By Thomas Sowell
A survey of American economists found that 90 percent of them regarded minimum-wage laws as increasing the rate of unemployment among low-skilled workers.
Inexperience is often the problem: Only about 2 percent of Americans over the age of 24 earned the minimum wage.
Advocates of minimum-wage laws usually base their support of such laws on their estimate of how much a worker “needs” in order to have “a living wage” — or on some other criterion that pays little or no attention to the worker’s skill level, experience or general productivity.

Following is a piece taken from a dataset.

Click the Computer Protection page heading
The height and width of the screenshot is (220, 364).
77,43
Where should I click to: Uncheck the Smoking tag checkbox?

So it’s hardly surprising that minimum-wage laws set wages that price many a young worker out of a job.
What is surprising is that, despite an accumulation of evidence over the years of the devastating effects of minimum-wage laws on black teenage unemployment rates, members of the Congressional Black Caucus continue to vote for such laws.
Once, years ago, during a confidential discussion with a member of the Congressional Black Caucus, I asked how they could possibly vote for minimum-wage laws.
The answer I got was that members of the Black Caucus were part of a political coalition and, as such, they were expected to vote for things that other members of that coalition wanted, such as minimum-wage laws, in order that other members of the coalition would vote for things that the Black Caucus wanted.
When I asked what could the black members of Congress possibly get in return for supporting minimum-wage laws that would be worth sacrificing whole generations of young blacks to huge rates of unemployment, the discussion quickly ended. I may have been vehement when I asked that question.
Read the rest here.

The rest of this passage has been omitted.